== Exercise ==
From the first line to the last, copy the data exactly and drop the pictures.

---

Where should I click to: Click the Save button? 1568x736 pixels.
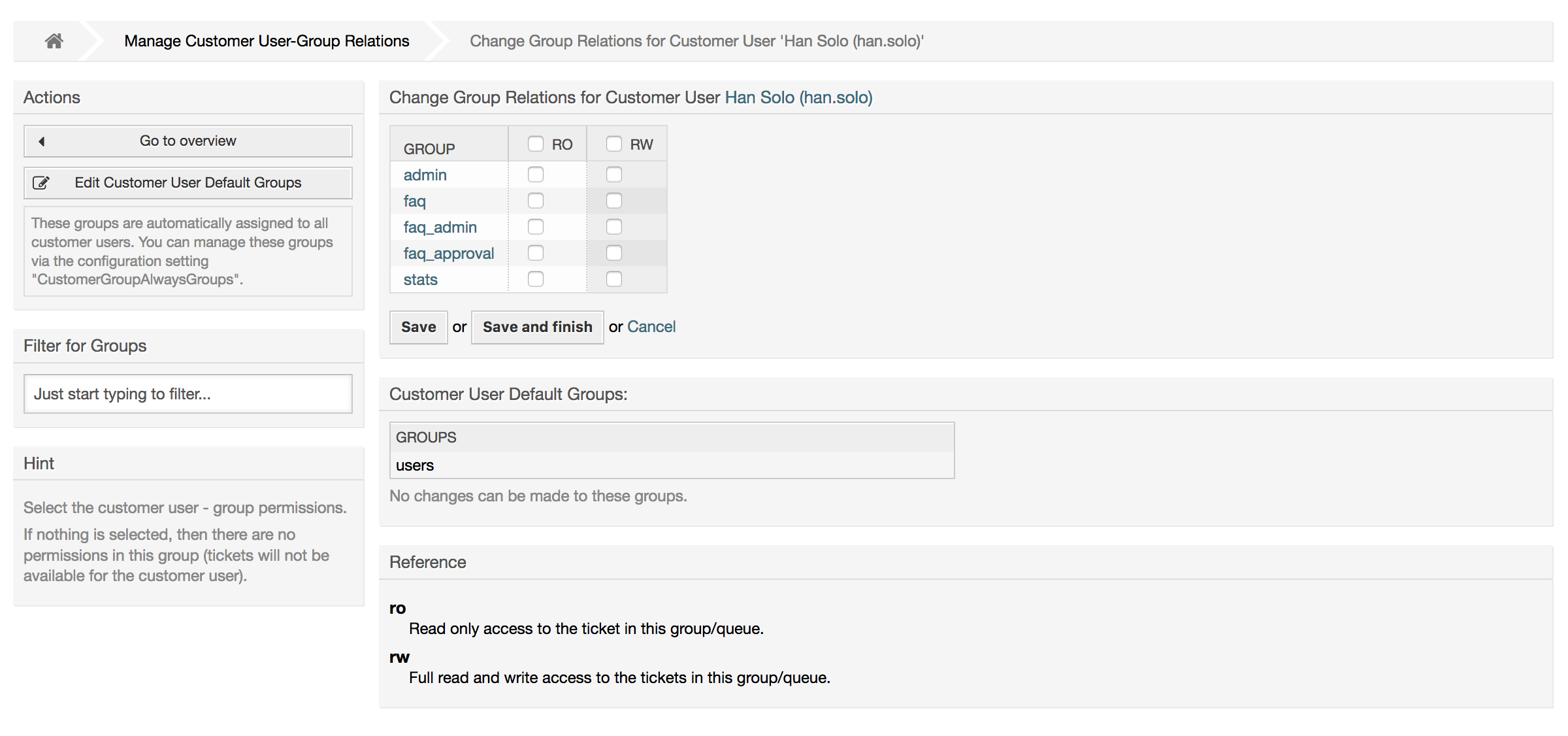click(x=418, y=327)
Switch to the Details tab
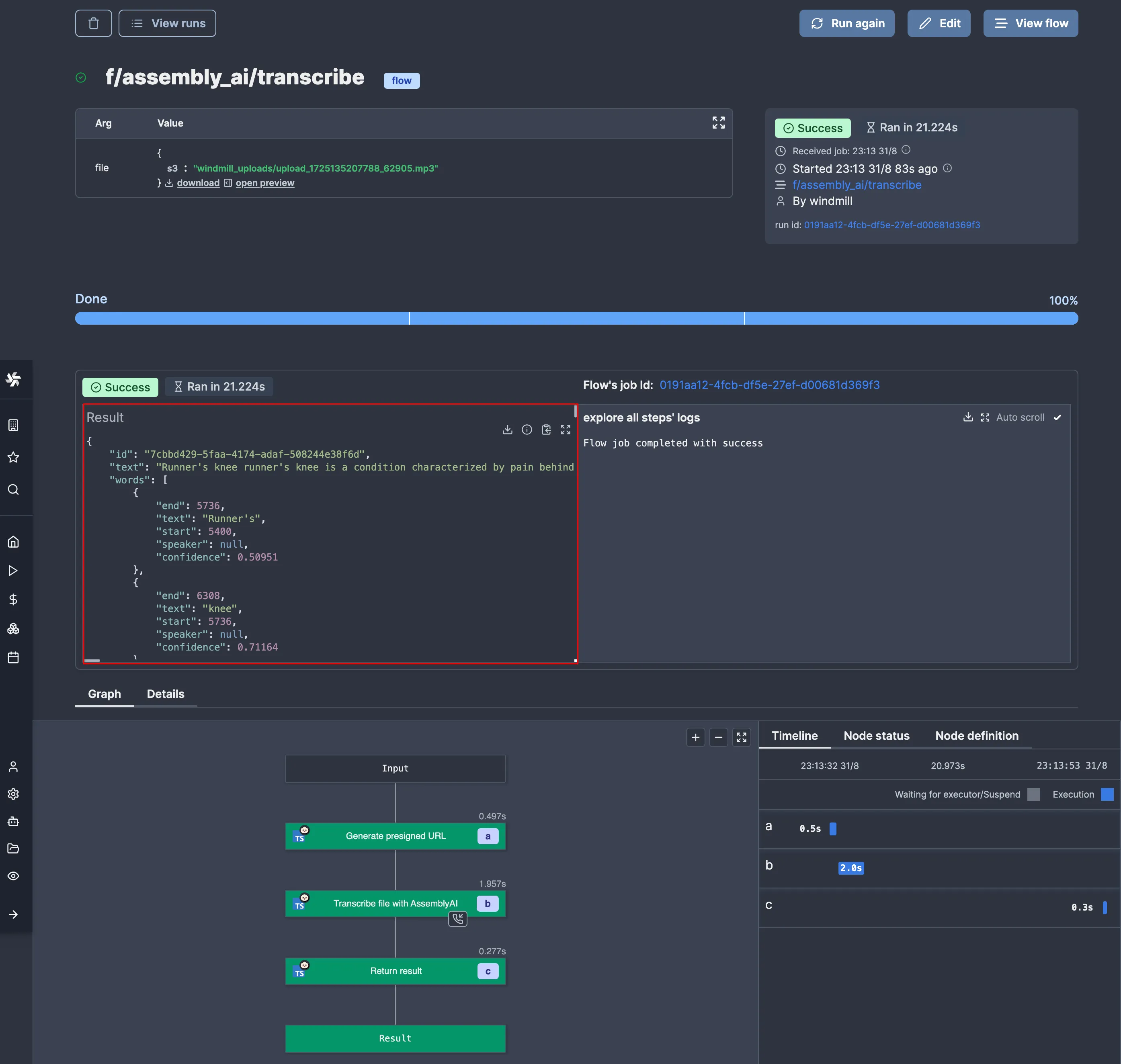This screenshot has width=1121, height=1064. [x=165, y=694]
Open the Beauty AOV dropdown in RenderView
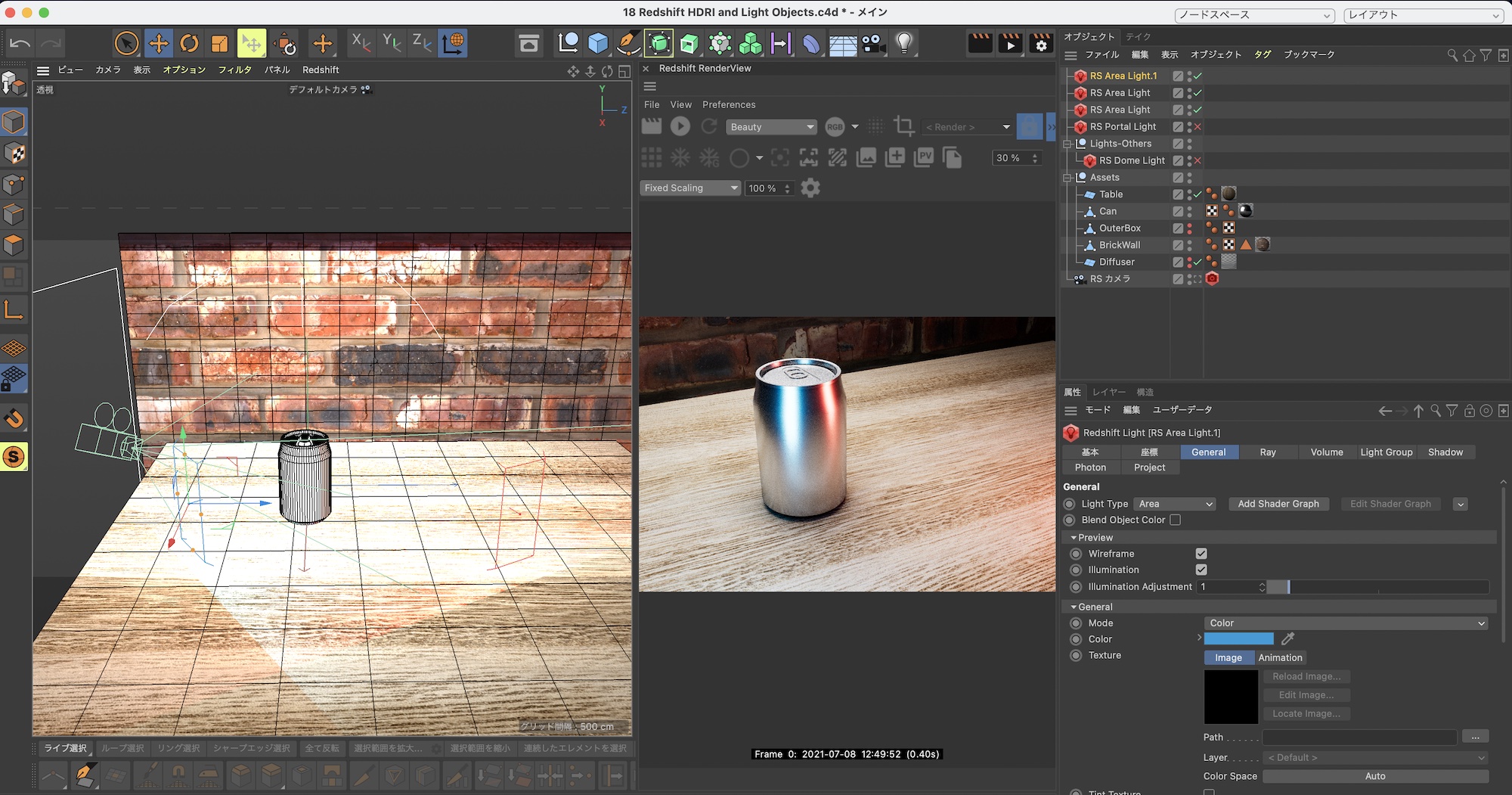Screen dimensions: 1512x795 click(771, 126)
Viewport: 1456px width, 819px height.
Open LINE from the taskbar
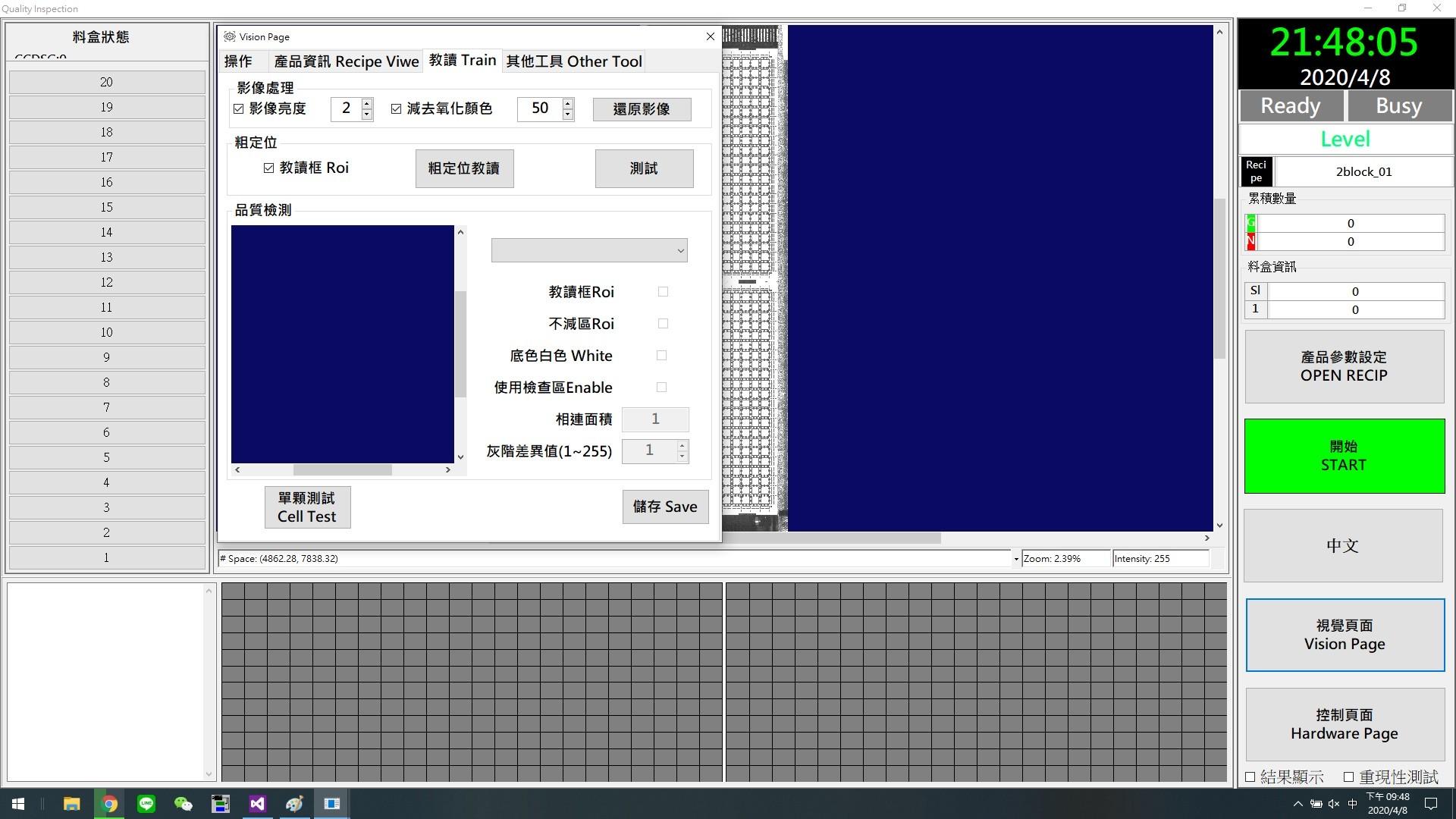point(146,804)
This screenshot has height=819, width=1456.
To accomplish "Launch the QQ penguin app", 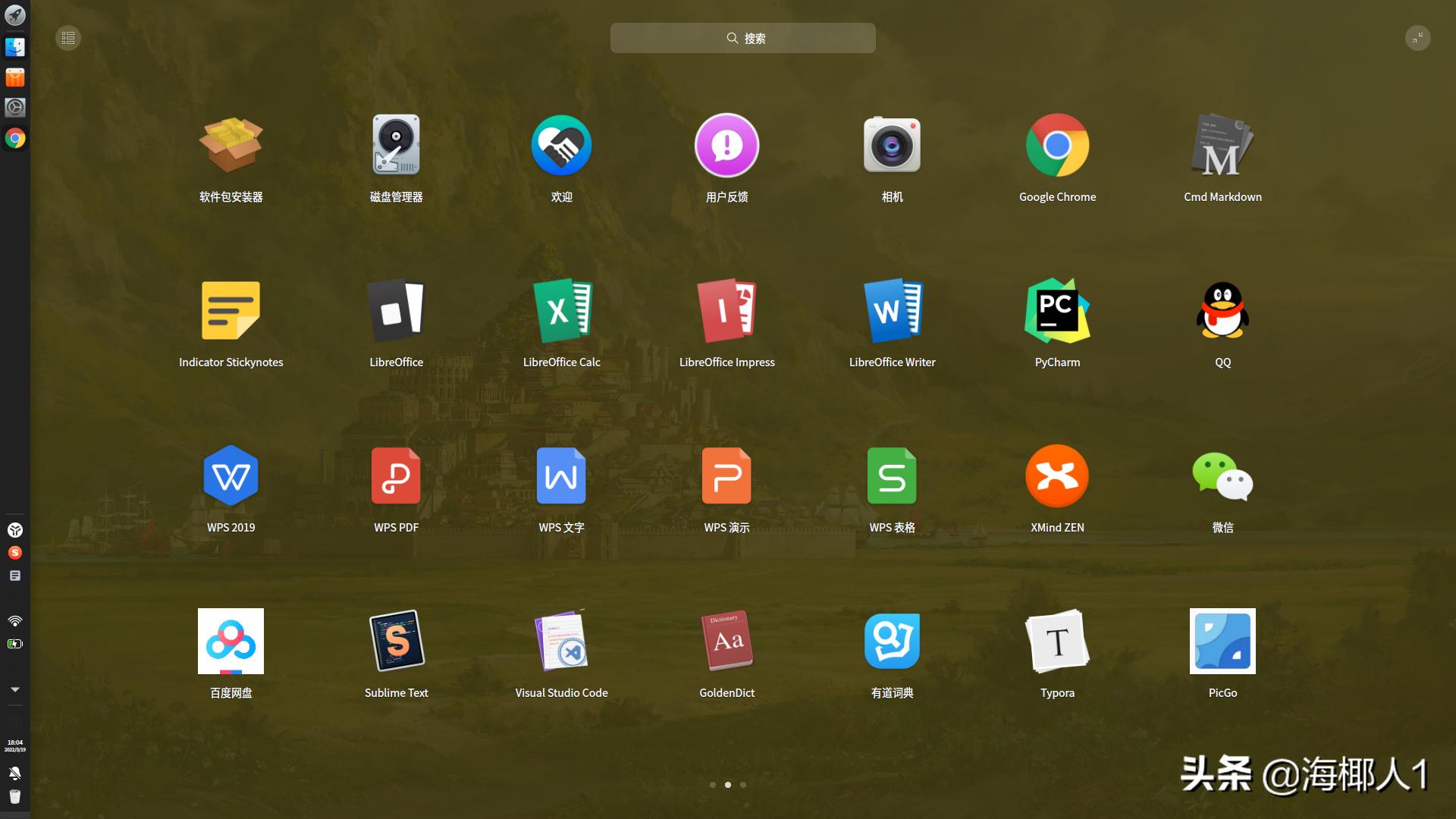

---

== Task answer ==
Where should I click to: Click the Save button? 1568x736 pixels.
click(x=418, y=327)
Switch to the Details tab
This screenshot has width=1121, height=1064. [x=165, y=694]
Open the Beauty AOV dropdown in RenderView
Screen dimensions: 1512x795 click(771, 126)
Viewport: 1456px width, 819px height.
Open LINE from the taskbar
point(146,804)
This screenshot has height=819, width=1456.
To accomplish "Launch the QQ penguin app", 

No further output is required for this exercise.